Proposed law may punish anyone who refuses to use preferred pronouns

Students at the University of Toronto say their student government is fabricating hate crimes, while ignoring attacks made on free speech advocates at an event last week.

The student government accused supporters of a U of T psychology professor – now under fire for his public comments dismissing genderless pronouns – of assaulting transgender students at a rally on Tuesday.

At least a dozen videos from a free speech rally supporting Prof. Jordan Peterson Oct. 11 show protesters shoving free speech supporters, drowning out demonstrators with white noise and hitting a conservative news crew.

But by Sunday evening, the Students’ Union (UTSU) was calling for a “public inquiry” into the U of T Campus Community Police because officers “refused to intervene” when transgender people were “assaulted” at the rally.

“Tuesday’s rally was marred by bigotry and violence,” and police “knew of and saw trans folks being assaulted” and did nothing, the UTSU Executive Board claimed in a statement.

“This is intolerable. Even now, the University has done nothing to ensure that all students are safe on campus,” the statement continued, claiming black and trans students were forced to endure “violence, hate speech,” “threats” and “hateful and racist remarks.”

“It is unacceptable for the Campus Police to fail in their responsibility to keep students safe from violence on campus, and specifically against trans students,” the statement said.

Criminalizing ‘basic human nature’

Prof. Peterson enraged the trans community at U of T three weeks ago when he released the first video of a three-part series titled “Professor against political correctness,” which criticizes legislation that he claimed would punish people for “misgendering” others.

Peterson opposes Bill C-16, introduced in May by the Liberal government, which would amend the Canadian Human Rights Act and the Criminal Code to prohibit harassment and discrimination based on “gender identity and gender expression.”

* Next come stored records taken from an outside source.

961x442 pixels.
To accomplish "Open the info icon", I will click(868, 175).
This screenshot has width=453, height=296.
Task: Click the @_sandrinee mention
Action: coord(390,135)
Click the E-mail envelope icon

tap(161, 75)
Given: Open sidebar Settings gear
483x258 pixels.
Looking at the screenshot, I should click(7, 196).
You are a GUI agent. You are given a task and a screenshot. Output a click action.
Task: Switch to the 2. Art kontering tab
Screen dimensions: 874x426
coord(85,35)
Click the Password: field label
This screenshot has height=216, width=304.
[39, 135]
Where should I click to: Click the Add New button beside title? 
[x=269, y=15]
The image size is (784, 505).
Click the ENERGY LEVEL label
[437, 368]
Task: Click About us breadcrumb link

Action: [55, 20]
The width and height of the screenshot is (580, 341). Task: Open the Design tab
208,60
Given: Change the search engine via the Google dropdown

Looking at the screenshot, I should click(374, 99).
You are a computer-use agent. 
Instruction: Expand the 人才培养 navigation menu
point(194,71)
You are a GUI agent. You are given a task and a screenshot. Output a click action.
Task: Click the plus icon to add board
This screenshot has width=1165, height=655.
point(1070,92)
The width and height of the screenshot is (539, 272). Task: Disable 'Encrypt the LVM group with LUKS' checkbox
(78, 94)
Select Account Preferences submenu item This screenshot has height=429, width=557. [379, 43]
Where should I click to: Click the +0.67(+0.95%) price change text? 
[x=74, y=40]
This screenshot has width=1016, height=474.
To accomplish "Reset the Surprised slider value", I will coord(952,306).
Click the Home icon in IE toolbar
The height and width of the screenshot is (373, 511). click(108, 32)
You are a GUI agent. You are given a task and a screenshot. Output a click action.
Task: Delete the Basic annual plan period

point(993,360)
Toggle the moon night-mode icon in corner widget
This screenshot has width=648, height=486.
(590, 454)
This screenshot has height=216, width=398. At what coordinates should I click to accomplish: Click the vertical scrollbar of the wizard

Ontario passed similar legislation in 2012. According to a 2014 Ontario Human Rights Commission policy document, “Gender identity is each person’s internal and individual experience of gender. It is their sense of being a woman, a man, both, neither, or anywhere along the gender spectrum.”

Gender expression is how a “person publicly presents their gender,” which can include dress, hair, makeup and preferred pronouns, the commission says.

The bill targets discriminatory practices against trans people in housing and the workforce, but Peterson believes that it would also prohibit the simple refusal to use someone’s preferred pronouns.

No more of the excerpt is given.